According to Connor, the average allocation for options for an investor in Canada, especially private loans, is less than 1%. As the case for diversification away from traditional asset classes continues to strengthen, Blue Owl has an opportunity to swoop in and help address that pressing need.
By gaining exposure to the US private credit space, Connor said Canadian investors stand to benefit from attractive risk-adjusted returns in the current low-yield environment. This asset class also represents a potential hedge against rising interest rates as it provides increased portfolio diversification with low correlation to the public markets.
Blue Owl has an AUM of US$82 billion; Its plan for Canada would allow accredited investors in the country access to the institutional share class of Owl Rock Core Income Corp (ORCIC), a diversified lending fund managed by a division of Blue Owl. That division, Owl Rock, has an AUM of US$34.6 billion, making it one of the largest credit managers in the world.
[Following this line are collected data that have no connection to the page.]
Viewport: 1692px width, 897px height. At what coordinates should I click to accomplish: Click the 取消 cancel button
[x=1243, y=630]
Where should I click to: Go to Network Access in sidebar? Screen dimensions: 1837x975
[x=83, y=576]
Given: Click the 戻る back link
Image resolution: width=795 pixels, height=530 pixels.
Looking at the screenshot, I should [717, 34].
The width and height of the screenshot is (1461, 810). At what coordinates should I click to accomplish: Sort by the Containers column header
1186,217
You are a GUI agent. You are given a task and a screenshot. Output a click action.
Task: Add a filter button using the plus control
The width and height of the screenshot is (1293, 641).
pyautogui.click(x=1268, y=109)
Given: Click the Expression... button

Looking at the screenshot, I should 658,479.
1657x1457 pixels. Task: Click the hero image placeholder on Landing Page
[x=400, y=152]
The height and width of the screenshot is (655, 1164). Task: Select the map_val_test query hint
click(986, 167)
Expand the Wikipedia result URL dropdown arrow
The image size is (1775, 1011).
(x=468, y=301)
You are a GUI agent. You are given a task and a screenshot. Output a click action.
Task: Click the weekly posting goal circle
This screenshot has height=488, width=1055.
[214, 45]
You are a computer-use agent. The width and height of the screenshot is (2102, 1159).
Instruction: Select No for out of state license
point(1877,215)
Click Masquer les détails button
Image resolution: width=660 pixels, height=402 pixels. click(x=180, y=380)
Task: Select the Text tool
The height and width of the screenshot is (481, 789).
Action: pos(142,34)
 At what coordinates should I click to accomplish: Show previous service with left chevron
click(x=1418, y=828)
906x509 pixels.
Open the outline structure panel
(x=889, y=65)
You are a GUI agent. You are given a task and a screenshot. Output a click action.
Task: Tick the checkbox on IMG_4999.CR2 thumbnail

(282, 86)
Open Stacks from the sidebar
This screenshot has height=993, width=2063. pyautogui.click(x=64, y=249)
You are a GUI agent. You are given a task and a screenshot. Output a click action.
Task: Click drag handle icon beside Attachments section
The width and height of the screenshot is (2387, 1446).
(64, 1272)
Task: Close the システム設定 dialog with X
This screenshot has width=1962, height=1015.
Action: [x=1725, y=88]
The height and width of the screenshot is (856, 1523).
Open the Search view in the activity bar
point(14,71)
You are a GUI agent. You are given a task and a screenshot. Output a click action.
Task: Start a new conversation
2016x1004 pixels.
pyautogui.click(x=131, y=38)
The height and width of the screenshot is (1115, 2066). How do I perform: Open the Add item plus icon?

“We think size is a distinct advantage in the direct lending space because we are one of a handful of firms that are able to lead or anchor debt financing in the upper end of the US middle-market space,” Connor said.
With over US$2.7 billion in AUM across 92 portfolio companies, ORCIC’s scale is nothing to sneeze at. Investors in the fund can also be reassured by the strong credit performance of OwlRock, which Connor said has experienced only a 5ps loss in its entire lending business since inception.